1 What is a histogram?

A histogram is a graph that compares the frequency (y-axis) of any categorical or numeric variable (x-axis). In other words, it measures how often a value from the x-axis appears in a data set.

Here is the framework of a histogram:

2 Penguin Data

In the penguin dataset, we can use a histogram to determine how often each bill depth (variable: bill_depth_mm) value appears in the dataset.

Here, there is a deviation from the ggplot framework in the home page. “bins” is used to tell R how many bars to create in your histogram. You can change this number as needed. Ideally, you want to keep the bin number large enough to see patterns in your data, but small enough to keep outliers to a minimum.

ggplot(data=penguins, mapping=aes(x=bill_depth_mm, na.rm=TRUE))+
  geom_histogram(bins=20)+
  labs(title="Distribution of Antarctic Penguin Bill Depth", x="Bill depth (mm)", y="Frequency")

This data is pretty noisy. There appears to be three peaks. There are three species of penguins in this data set. Perhaps each peak represents each species?

Let’s see if there is a trend in Gentoo penguins.

First, we must filter the penguin data to include only Gentoo penguins by creating a new variable, “gentooPenguins”.

Now let’s create a histogram of the distribution of Gentoo penguin bill depths. Don’t worry about adding a title or axes labels!

R is case sensitive! The data set is named “gentooPenguins” and the variable is “bill_depth_mm”.

ggplot(data=gentooPenguins, mapping=aes(x=bill_depth_mm, na.rm=TRUE))+
  geom_histogram(bins=20)

This data still appears to show no clear pattern. Perhaps there is no trend in bill depth for Gentoo penguins in the data provided.

3 Chick Data

Let’s try using the ChickWeight data set! Using the model code above, create a histogram to see the distribution of chick weights (variable “weight”) using the ChickWeight dataset.

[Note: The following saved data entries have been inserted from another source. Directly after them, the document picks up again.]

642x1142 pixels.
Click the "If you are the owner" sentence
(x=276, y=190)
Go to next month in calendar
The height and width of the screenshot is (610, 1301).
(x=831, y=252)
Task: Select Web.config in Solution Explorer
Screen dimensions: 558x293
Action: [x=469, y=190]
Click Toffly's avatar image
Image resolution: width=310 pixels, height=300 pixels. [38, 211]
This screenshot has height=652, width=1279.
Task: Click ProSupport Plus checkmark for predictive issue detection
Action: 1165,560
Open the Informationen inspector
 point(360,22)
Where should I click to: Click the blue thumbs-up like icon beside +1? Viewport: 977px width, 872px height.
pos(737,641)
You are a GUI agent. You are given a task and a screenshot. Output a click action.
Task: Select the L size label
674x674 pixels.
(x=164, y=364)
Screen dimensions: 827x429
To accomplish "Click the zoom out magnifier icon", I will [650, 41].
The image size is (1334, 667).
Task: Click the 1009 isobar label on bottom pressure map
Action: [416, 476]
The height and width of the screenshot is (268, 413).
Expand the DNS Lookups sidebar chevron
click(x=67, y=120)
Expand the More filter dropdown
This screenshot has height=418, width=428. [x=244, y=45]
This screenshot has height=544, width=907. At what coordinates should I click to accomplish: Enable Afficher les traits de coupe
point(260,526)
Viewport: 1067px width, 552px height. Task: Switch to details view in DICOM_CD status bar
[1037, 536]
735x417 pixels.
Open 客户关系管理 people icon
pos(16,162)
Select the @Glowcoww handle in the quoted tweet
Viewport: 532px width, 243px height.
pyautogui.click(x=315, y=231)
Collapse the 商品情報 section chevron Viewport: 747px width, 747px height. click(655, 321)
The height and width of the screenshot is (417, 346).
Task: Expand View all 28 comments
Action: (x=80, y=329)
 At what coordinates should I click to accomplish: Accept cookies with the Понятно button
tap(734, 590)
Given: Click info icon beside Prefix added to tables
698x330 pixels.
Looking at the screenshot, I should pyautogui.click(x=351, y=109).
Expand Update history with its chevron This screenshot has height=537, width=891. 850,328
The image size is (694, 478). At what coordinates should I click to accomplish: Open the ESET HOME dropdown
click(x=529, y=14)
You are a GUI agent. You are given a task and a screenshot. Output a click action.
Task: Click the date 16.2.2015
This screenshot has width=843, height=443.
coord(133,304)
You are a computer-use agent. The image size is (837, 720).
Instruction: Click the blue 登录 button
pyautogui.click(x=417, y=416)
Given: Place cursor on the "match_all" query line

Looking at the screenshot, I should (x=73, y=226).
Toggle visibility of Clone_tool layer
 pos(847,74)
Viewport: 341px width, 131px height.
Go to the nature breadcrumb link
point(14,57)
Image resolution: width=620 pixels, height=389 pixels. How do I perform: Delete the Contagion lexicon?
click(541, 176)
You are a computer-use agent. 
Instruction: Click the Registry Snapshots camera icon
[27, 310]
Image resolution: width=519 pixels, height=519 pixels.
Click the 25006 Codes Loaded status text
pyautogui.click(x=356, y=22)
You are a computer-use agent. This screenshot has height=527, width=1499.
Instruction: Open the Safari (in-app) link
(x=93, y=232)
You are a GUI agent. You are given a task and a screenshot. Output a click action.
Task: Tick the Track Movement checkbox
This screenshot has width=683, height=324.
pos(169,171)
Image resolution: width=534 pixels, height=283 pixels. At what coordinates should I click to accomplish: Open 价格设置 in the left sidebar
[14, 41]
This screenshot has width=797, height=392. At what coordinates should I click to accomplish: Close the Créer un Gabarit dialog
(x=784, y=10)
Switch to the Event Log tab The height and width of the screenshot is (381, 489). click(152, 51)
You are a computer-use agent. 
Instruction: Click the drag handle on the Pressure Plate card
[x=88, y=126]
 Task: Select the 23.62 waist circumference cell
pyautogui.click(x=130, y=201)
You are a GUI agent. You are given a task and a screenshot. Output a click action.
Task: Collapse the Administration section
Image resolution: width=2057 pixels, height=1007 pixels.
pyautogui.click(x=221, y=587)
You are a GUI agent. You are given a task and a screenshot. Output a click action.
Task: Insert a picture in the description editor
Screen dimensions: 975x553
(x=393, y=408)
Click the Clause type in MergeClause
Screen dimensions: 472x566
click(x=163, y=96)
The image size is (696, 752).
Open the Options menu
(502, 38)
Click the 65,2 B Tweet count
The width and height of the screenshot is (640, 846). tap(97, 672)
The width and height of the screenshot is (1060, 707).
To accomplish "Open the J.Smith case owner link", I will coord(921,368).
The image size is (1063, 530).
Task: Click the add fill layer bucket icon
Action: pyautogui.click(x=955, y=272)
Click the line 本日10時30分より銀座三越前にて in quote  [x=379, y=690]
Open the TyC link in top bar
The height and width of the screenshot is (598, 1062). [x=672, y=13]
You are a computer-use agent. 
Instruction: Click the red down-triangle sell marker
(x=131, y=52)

R is case sensitive! The data set is named “ChickWeight” and the variable is “weight”.

ggplot(data=ChickWeight, mapping=aes(x=weight, na.rm=TRUE))+
  geom_histogram(bins=20)

How is the data distributed? Are there more chicks that fall into a weight interval to the left of the graph, to the right of the graph, or is it normally distributed?

The histogram is right skewed, meaning throughout the data, most chicks’ weights fall between 0-100g.